The appellants acquired the piece of rural property described in the complaint by purchase from the Federal Land Bank of Baltimore, Puerto Rico Branch, by deed No. 103 of July 15, 1938. Upon taking possession thereof they found the defendants there in possession of two frame houses, with galvanized-iron roof, which were built by them shortly after the San Felipe cyclone, precisely on the same spots where [364]*364two other houses had been built by them about the year 1903 or 1904 and were destroyed by the said cyclone.

It appears from the evidence for the defendants that they originally built their houses in 1903 or 1904, with permission of José Joaquín Torres then owner of the property (T. of R., p. 34), in order to make it easier for them to work on the estate as tenants at will (arrimados o agregados) and that after the destruction of such houses by the San Felipe cyclone in 1928, they built on the same spot the houses now standing.

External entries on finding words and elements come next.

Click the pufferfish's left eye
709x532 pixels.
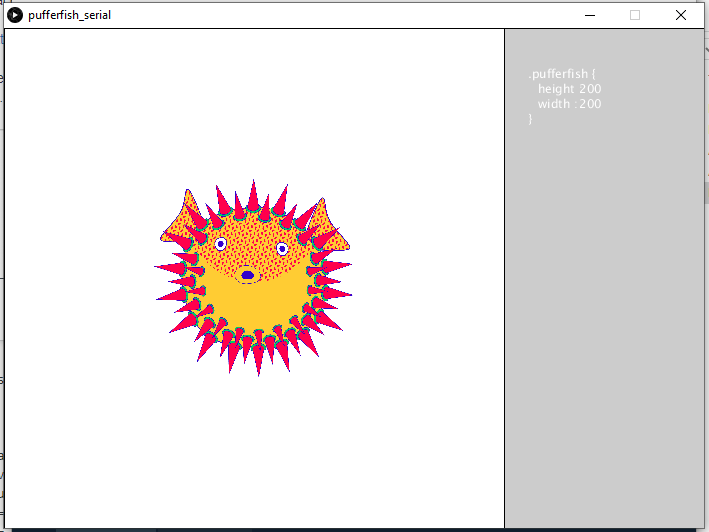221,244
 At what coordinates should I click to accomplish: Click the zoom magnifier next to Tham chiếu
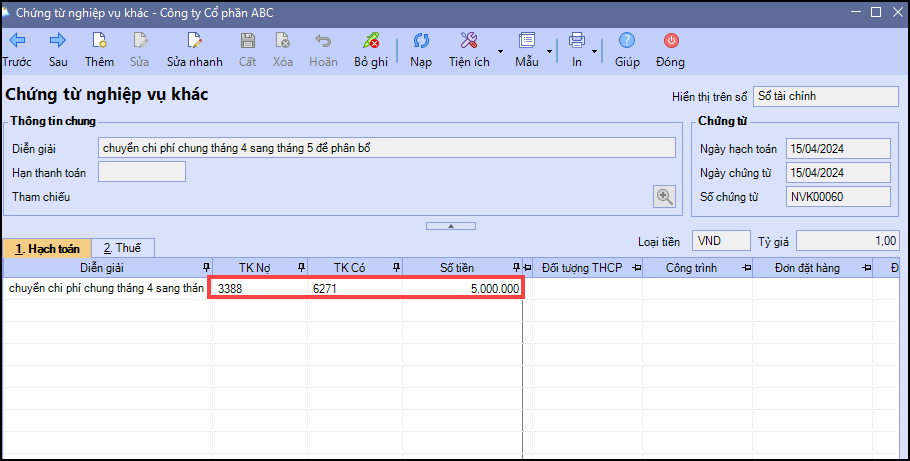664,196
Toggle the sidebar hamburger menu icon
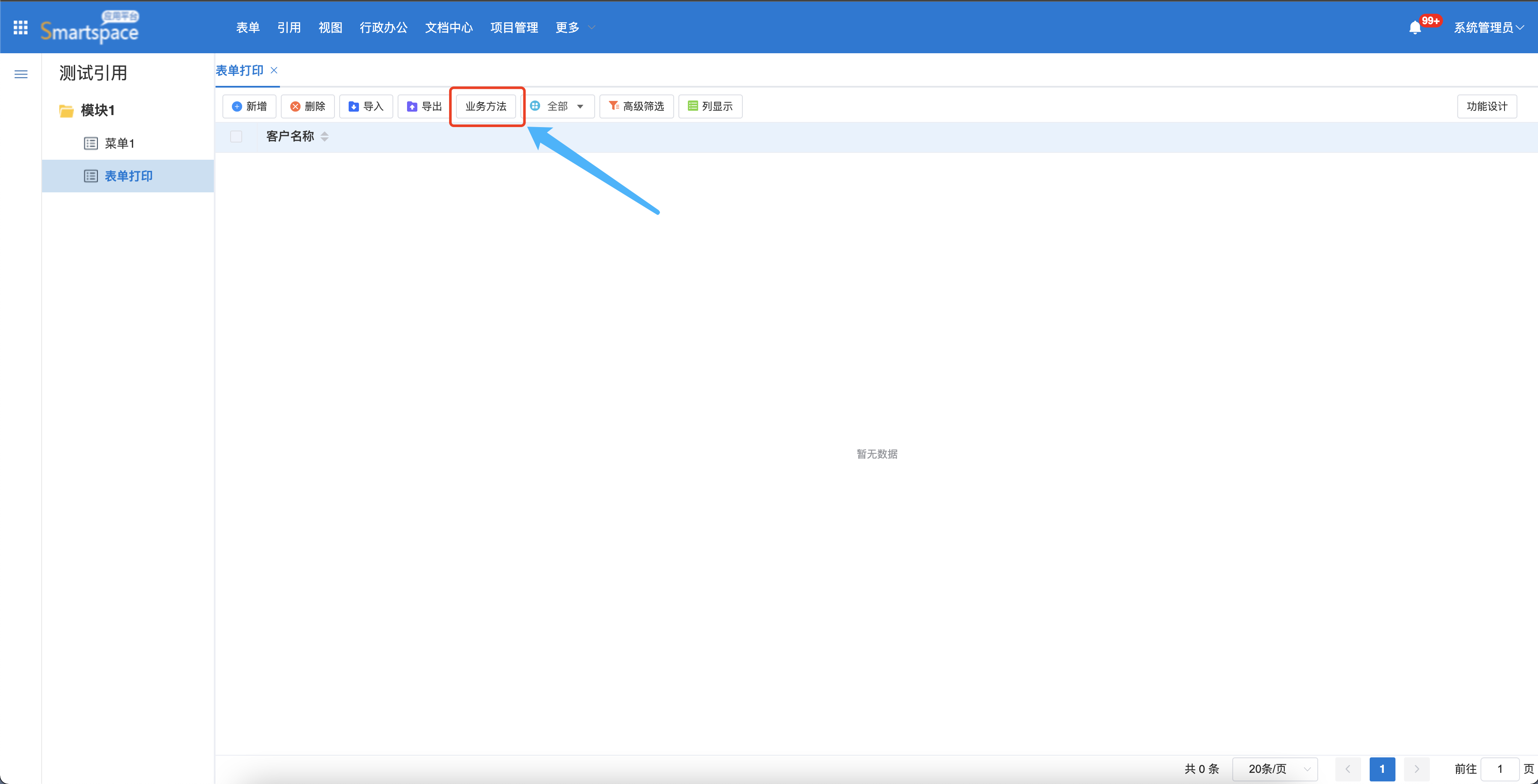The height and width of the screenshot is (784, 1538). (21, 75)
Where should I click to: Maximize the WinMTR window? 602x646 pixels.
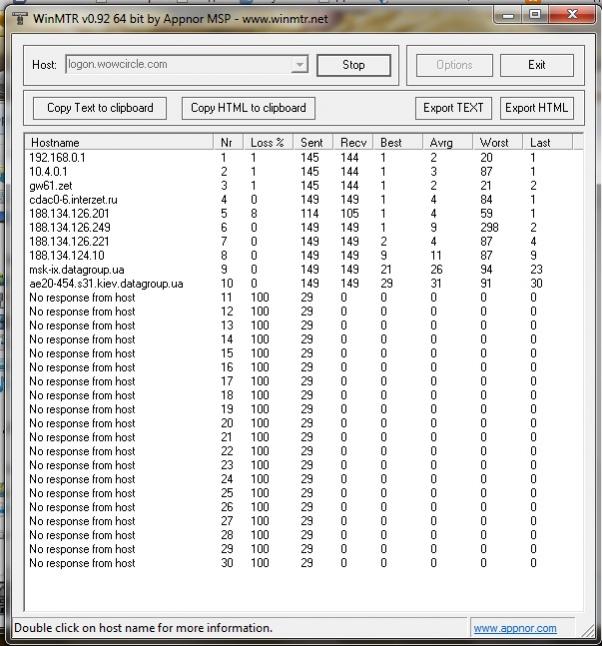(x=535, y=15)
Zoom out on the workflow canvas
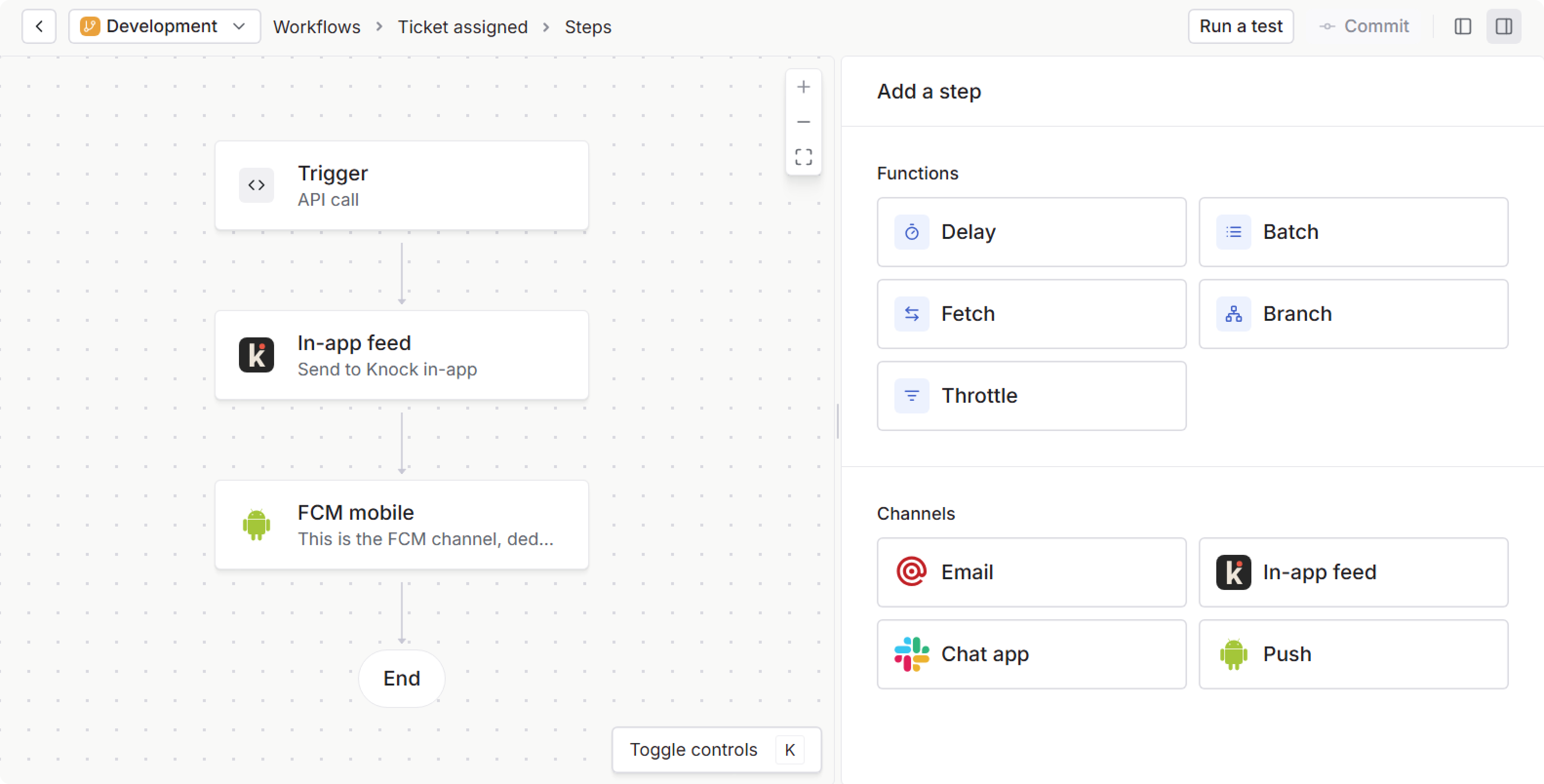Screen dimensions: 1544x784 804,122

Based on the above facts, does a judgment of eviction lie? The appellants maintain the affirmative and in this respect they quote from the syllabi in several cases decided by this court, where it is laid down that the mere allegation of title, without substantial evidence in support thereof, is .insufficient to settle the conflict of titles which is a bar to the action of unlawful detainer. The defendants rely on the decision in Pesquera v. Fernández, 16 P.R.R. 223, and the trial court, as we have seen, bases its decision on that in Ermita de Nuestra Señora del Rosario v. Collazo, supra. If, as alleged by the defendants and appellees, they are the owners of the houses which were built by them and they also own the land on which the houses stand, by extraordinary prescription, the doctrine laid down in Pesquera v. Fernández, supra, is applicable, and, therefore, the action of unlawful detainer does not lie. This is why we must take up the consideration of the present case by first determining whether the defendants have color of title, at least in regard to the building lots in controversy.

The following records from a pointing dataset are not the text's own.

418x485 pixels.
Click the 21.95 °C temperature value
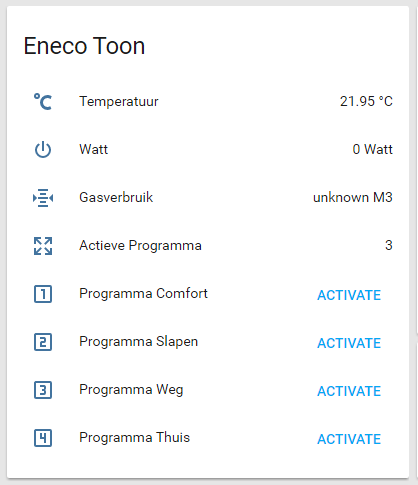(x=366, y=101)
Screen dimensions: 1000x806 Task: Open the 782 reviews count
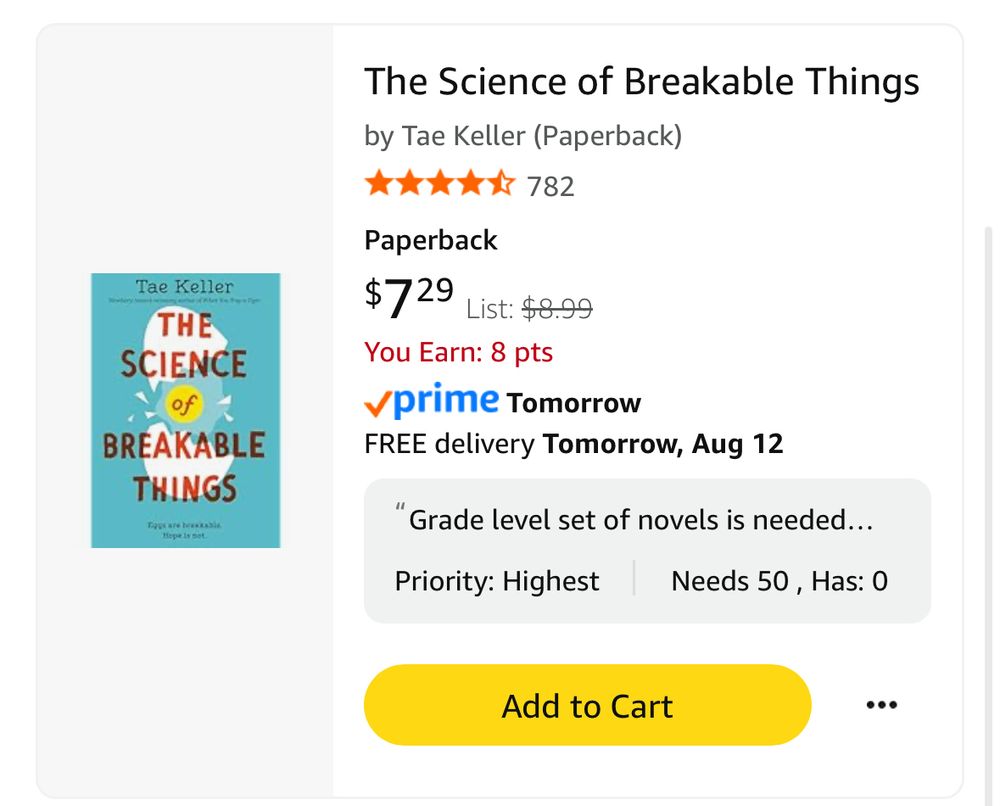click(550, 186)
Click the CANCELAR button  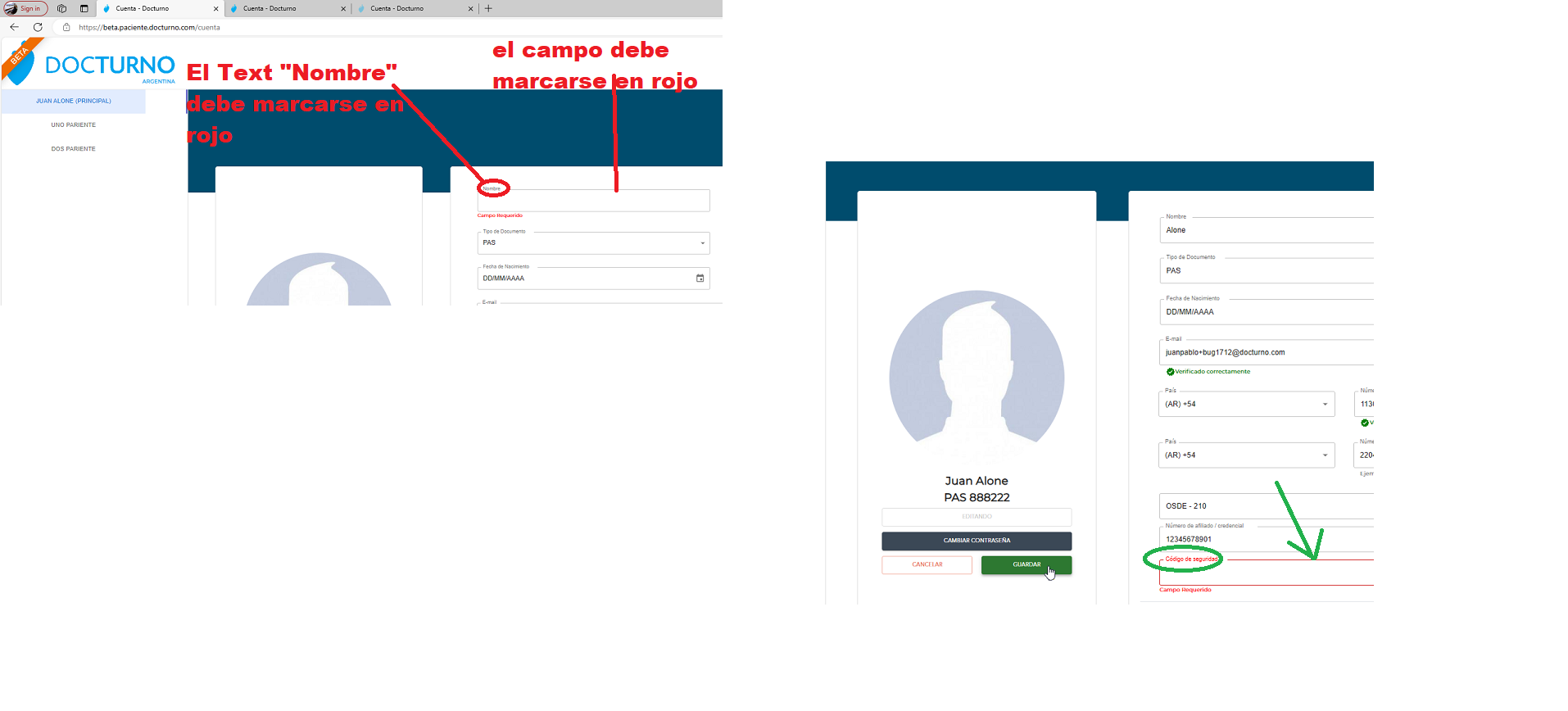point(927,564)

It is already established that the defendants occupied the lots in question with the consent of the owner of the estate. Such being the case, application may be made of sections 376 and 1841 of the Civil Code (1930 ed.), which read as follows:

“Section 376. — Only the possession acquired and enjoyed by a person in the belief that he is the owner can serve as a title to acquire ownership.
[365]*365“Section 1841. — Possession must be in the capacity as an owner, public, peaceful, and. uninterrupted.”

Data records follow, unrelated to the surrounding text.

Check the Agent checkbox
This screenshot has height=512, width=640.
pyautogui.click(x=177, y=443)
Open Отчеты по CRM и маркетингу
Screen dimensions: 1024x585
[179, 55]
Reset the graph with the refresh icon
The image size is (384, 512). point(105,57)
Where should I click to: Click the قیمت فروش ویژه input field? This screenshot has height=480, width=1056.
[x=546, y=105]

As the defendants are not in possession of the land as owners thereof, they could only occupy the same in two ways: under contract or at sufferance. In the former case, it is evident that they can not acquire ownership by prescription, nor even attack the title of their lessor; in the latter case, as seems to be the case here, they can neither acquire such a title, because, as stated on p. 339, vol. 25, Enciclopedia Jurí-dica Española, a possessor at will acquires and retains the natural possession, and the person who grants the possession at will retains the legal possession. In harmony with this principle, it is stated on p. 340 of the above treatise, referring to the actions and objections available to a possessor at will, as follows:

“None against the grantor, not even that of prescription, for the simple reason that he owns in behalf of another, section 1841 of the above statute; hence, no matter how long he has had the possession, he can not acquire the right of ownership.”

From the foregoing, it must be concluded that the defendants, notwithstanding their having had the possession of the respective lots for more than thirty years, have not acquired ownership title to them, and therefore their cases are distinguished from that of Pesquera v. Fernández, supra, where the latter, the defendant, was the owner of the house as well as of the lot by extraordinary prescription.